No. 2 at Coca-Cola Resigns; Firm to Divide Into 4 Units
ATLANTA — Coca-Cola Co., the world’s biggest soft-drink maker, said Sunday that President and Chief Operating Officer Jack Stahl resigned and that it will reorganize into four business units to try to revive sales.
Stahl, 47, is leaving after 11 months as second-in-command to Chief Executive Doug Daft, who chose the 20-year Coca-Cola veteran to help him get the company back in touch with its customers. Stahl’s last day at the maker of Coca-Cola Classic, Diet Coke and Sprite was Friday, spokesman Rob Baskin said.
Stahl helped Daft create Coca-Cola’s new structure, which divides the company into the Americas, Asia, Europe/Africa and new-business-ventures units. Each division’s top executive will report to Daft. The CEO is trying to make Coca-Cola more nimble at responding to consumers in each region to boost sales after about two years of sluggish demand.
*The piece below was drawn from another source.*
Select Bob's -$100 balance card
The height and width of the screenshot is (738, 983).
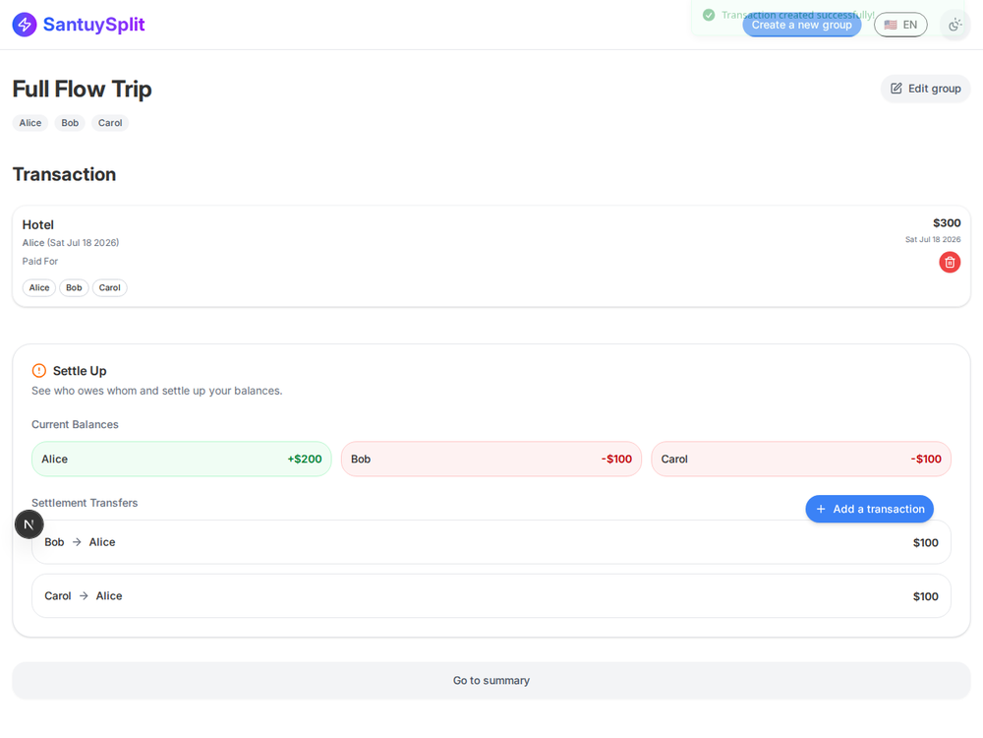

“Jack Stahl left because they eliminated his job,” said Manny Goldman, a former analyst at ING Barings who recently became a consumer products consultant. “Coke’s loss is going to be someone else’s gain.”
Stahl wasn’t available for comment.
The shares of Atlanta-based Coca-Cola fell 15 cents Friday to close to $52.55 on the New York Stock Exchange. They have fallen 14% this year.
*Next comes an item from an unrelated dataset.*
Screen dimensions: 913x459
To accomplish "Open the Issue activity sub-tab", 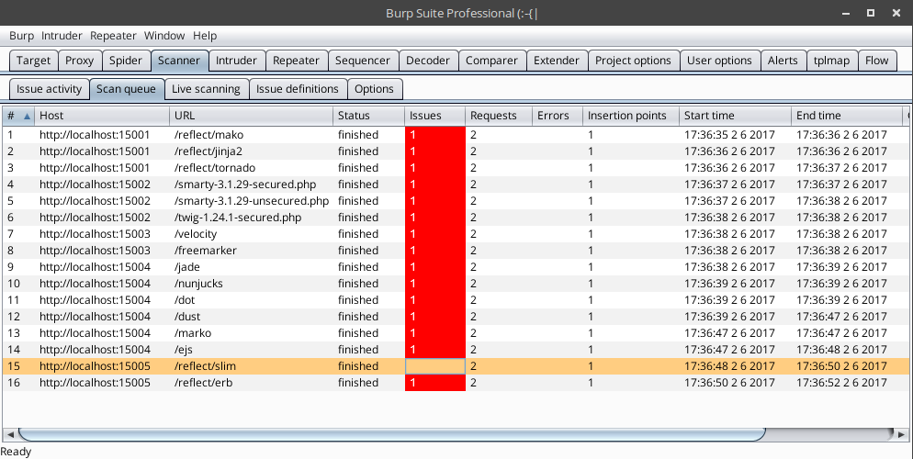I will point(50,89).
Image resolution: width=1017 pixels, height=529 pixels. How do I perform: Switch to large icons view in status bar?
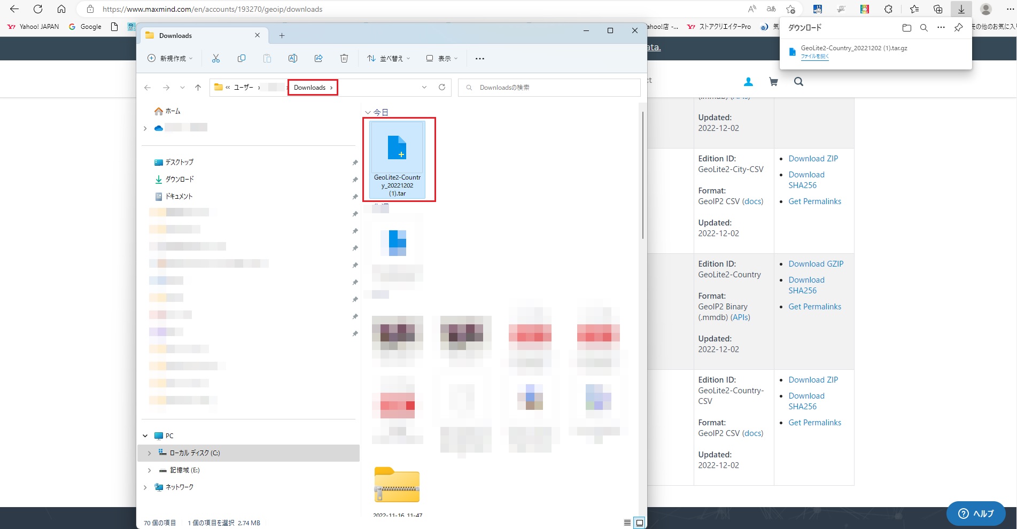(639, 523)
The division heads for the new units include Jeffrey Dunn, who will lead the Americas unit; A.R.C. “Sandy” Allan, who will oversee Asia; and Charles Frenette, who will manage Europe/Africa. The leader of the new-business unit will be named shortly, the company said.
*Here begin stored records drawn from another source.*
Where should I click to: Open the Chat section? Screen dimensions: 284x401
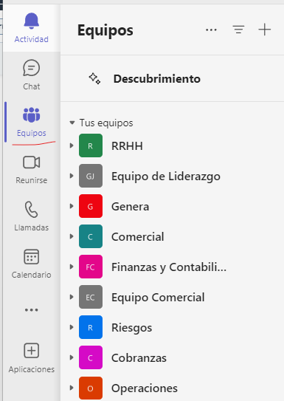click(32, 75)
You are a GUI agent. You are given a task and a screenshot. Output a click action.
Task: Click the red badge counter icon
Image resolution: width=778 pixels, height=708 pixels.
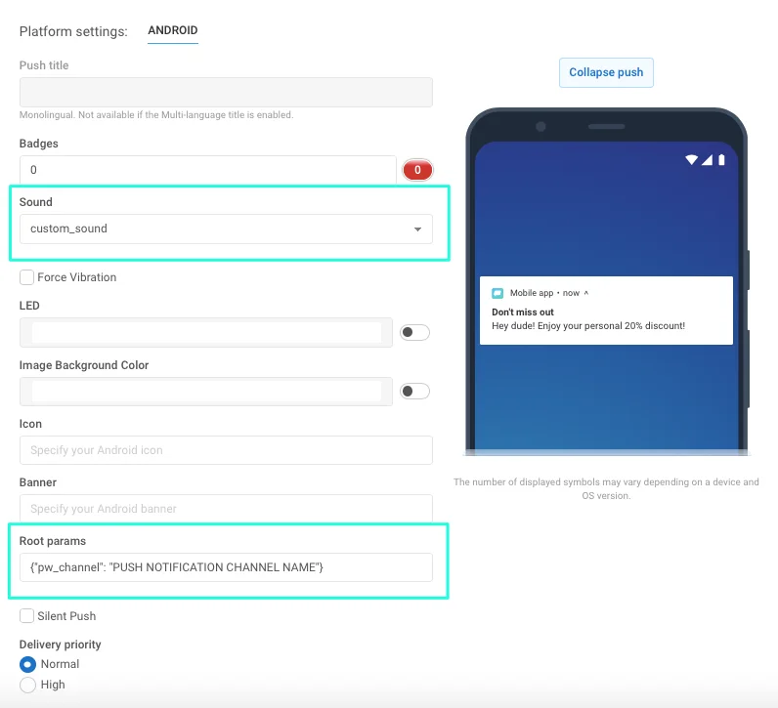417,170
The reorganization continues the aggressive changes Daft has made since taking charge of Coke about a year ago. The 57-year-old has been moving decision-makers into local markets, and he has fired workers and pushed for more sales of juices and noncarbonated drinks.
Daft took over from M. Douglas Ivester, who stepped down after a turbulent two years as chairman and chief executive. Ivester had resisted pressure from investors to name a top lieutenant to help handle public relations gaffes such as a tainted-bottles scandal in Europe and slow sales worldwide.
When Stahl was named Daft’s No. 2, analysts and investors said that with his financial and U.S. experience he would complement Daft, an Australian who spent much of his career in Coca-Cola’s Asian business.
“You need someone to bounce ideas off of when a No. 1 and No. 2 are working as a team,” Goldman said. “My guess is [Daft and Stahl] weren’t a team. If they were a team, there wouldn’t be any restructuring.”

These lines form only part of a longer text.